Work on early computers; the Turing Test
From 1945 to 1948 he was at the National Physical Laboratory, where he worked on the design of ACE (Automatic Computing Engine). In 1949 he became deputy director of the computing laboratory at the University of Manchester, and worked on software for one of the earliest true computers — the Manchester Mark I. During this time he continued to do more abstract work, and in "Computing machinery and intelligence" (Mind, October 1950), Turing tackled the problem of artificial intelligence, and proposed an experiment now known as the Turing test, an attempt to define a standard for a machine to be called "sentient".
In 1952 Turing wrote a chess program. Lacking a computer powerful enough to execute it, he simulated the computer, taking about half an hour per move. One game was recorded; the program lost to a colleague of Turing.
Work on pattern formation and mathematical biology
Turing worked from 1952 until his death in 1954 on mathematical biology, specifically morphogenesis. He published one paper on the subject called "The Chemical Basis of Morphogenesis" in 1952. His central interest in the field was understanding Fibonacci phyllotaxis, the existence of Fibonacci numbers in plant structures. He used reaction-diffusion equations which are now central to the field of pattern formation. Later papers went unpublished until 1992 when Collected Works of A.M. Turing was published.

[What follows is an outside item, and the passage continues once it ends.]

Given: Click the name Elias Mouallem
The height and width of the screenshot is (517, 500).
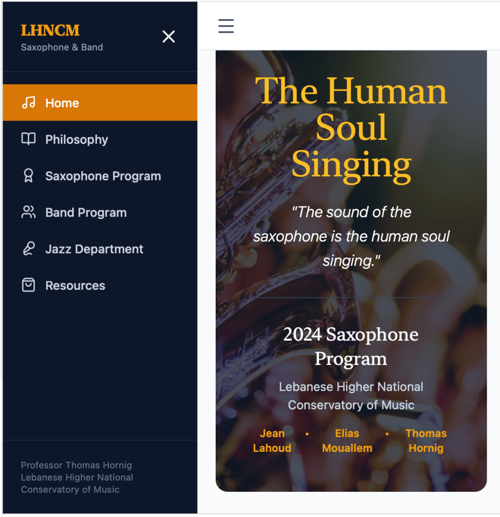Looking at the screenshot, I should pos(347,440).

Prosecution for homosexuality, and Turing's death
Prosecution of Turing for his homosexuality crippled his career. In 1952, his male lover helped an accomplice to break into Turing's house and commit larceny. Turing went to the police to report the crime. As a result of the police investigation, Turing was said to have had a sexual relationship with a 19-year-old man, and Turing was charged with "gross indecency and sexual perversion". He unapologetically offered no defence, and was convicted. Following the well-publicised trial, he was given a choice between incarceration and libido-reducing hormonal treatment. He chose the oestrogen hormone injections, which lasted for a year, with side effects including the development of breasts during that period. In 1954, he died of cyanide poisoning, apparently from a cyanide-laced apple he left half eaten. Most believe that his death was intentional, and the death was ruled a suicide. His mother, however, strenuously argued that the ingestion was accidental due to his careless storage of laboratory chemicals.
The Turing Award is given by the Association for Computing Machinery to a person for technical contributions to the computing community. It is widely considered to be the equivalent of the Nobel Prize in the computing world.
The Alan Turing Institute was initiated by UMIST and Manchester University in Summer 2004.
A celebration of Turing's life and achievements was held at the University of Manchester on 5 June 2004; it was arranged by the British Logic Colloquium and the British Society for the History of Mathematics.
On October 28 2004 a bronze statue (http://portal.surrey.ac.uk/press/oct2004/281004a/) of Alan Turing sculpted by John W. Mills was unveiled at the Surrey University. The statue marks the 50th anniversary of Turing's death. It portrays Turing carrying his books across the campus.